To address persistent high food inflation, Finance Minister Nirmala Sitharaman could allocate more to agriculture. Last fiscal year, India grew by 8.2%, but surprisingly, agricultural growth declined from 4.7% in FY 23 to 1.4% in FY 24. During the COVID-19 period, agricultural growth had been quite satisfactory. The RBI has not been able to lower the policy rate for several quarters due to high inflation. One of the most important reasons for this persistent high inflation has been food prices, which have remained in double digits for a considerable period. The shortage of supply of many agricultural products compared to demand has driven this high food inflation. As a result, the people of India, particularly the bottom 60%, are the prolonged sufferers. Since a majority of people cannot participate in the market, this has been pulling down the aggregate demand level of the economy, in turn pulling back the entire economy. Consequently, India has not grown according to its potential.

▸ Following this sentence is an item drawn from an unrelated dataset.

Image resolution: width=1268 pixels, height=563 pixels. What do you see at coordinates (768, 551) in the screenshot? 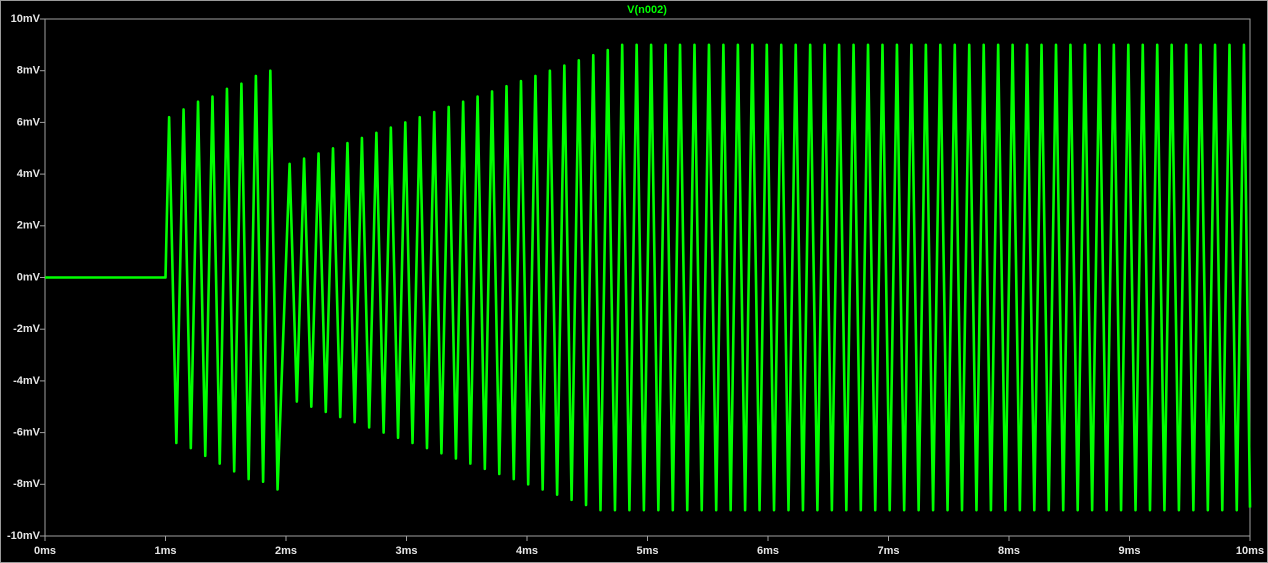
I see `x-tick-label: 6ms` at bounding box center [768, 551].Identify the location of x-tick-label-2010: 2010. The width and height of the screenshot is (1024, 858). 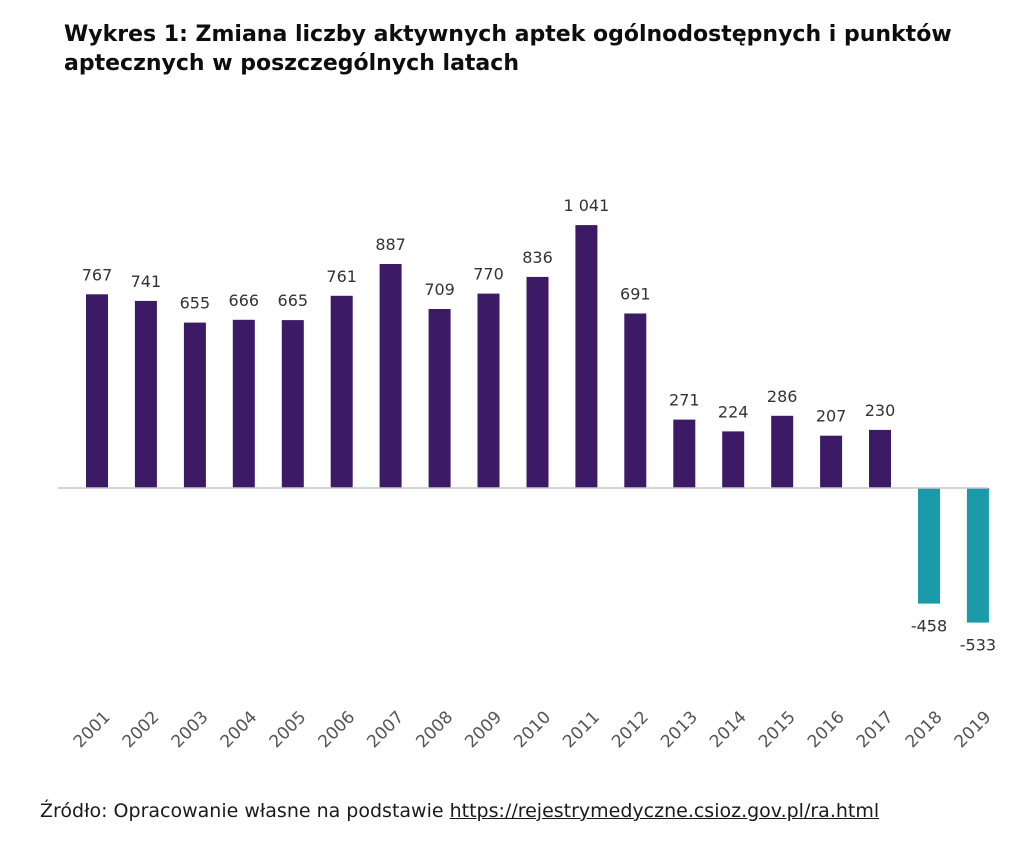
(532, 730).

In this context, the agriculture sector needs serious attention for the economy as a whole. Even today, more than 46.5% of the population is directly dependent on agriculture. Most importantly, by FY 2018-19, the share of people dependent on agriculture had decreased to close to 42%, but during and after the pandemic, it increased, which economists consider a backward movement of the economy.
Allocation for Agriculture
Finance Minister Nirmala Sitharaman identified nine key priority areas in her budget speech, placing agriculture at the top. However, the allocation for the sector was almost the same. The Budget allocated ` 1.52 trillion for agriculture and allied sectors, with the Ministry of Agriculture and Farmers’ Welfare receiving Rs.1.22 trillion. This is figuratively 5% higher than last year’s allocation (revised estimate) but is almost the same considering the impact of inflation.
Farmers and consumers benefit from several subsidies, such as food and fertilizer subsidies. Spending on MGNREGA, PM-KISAN, PM-Fasal Bima Yojna, and credit subsidies is included, with a total allocation of Rs.5.52 trillion for welfare and subsidies for consumers and farmers. This amounts to about 11% of the overall Rs.48 trillion Budget and 21.4% of the central government’s net tax revenue, according to Professor Gulati and Thangaraj.
Neglecting agriculture R&D risks growth and food security
Ashok Gulati, Professor, and Purvi Thangaraj, a consultant at ICRIER, raised important issues (Indian Express, 24th July) about the Budget allocation for agricultural development. First, they pointed out that Agriculture Research Intensity (ARI) has declined from a peak level of 0.75% in 2008-09 to 0.43% in 2022-23. ARI represents the percentage invested in R&D relative to agricultural GDP. The present Budget allocation indicates that ARI will further fall in real terms in FY 2025. This is not good news for the country’s food security and high food inflation, according to Gulati and Thangaraj. They mentioned that the marginal returns on investing in agricultural R&D are over 10 times. For example, an extra investment of Rs. 1,000 crore would produce ` 10,000 crore in terms of agricultural GDP. Such an investment could have pushed agriculture towards a higher growth trajectory.
Secondly, in India, food production generally means a diet rich in sugar and carbohydrates. However, there is a need to think of a diet rich in fiber and protein. The Budget has not addressed this matter, although there is an urgent need to transform agriculture to benefit both farmers and the population as a whole.
New Policies
First, a new policy has been declared: Jan Samarth-based Kisan Credit Card in five states. Secondly, special emphasis has been given to shrimp production and export, with finance allocated for this program through NABARD. Thirdly, the government will introduce a national cooperation policy for the overall development of agriculture. Fourthly, the FM said the government would promote digital public infrastructure in partnership with states. In this program, about six crore farmers and their lands will be entered into registries over the next three years. Additionally, a digital crop survey will be conducted in 400 districts. Fifthly, the government will take measures to increase the supply of fruits and vegetables in the market.
At the same time, food and fertilizer subsidies have been curtailed. The impact of this will be realized in the future.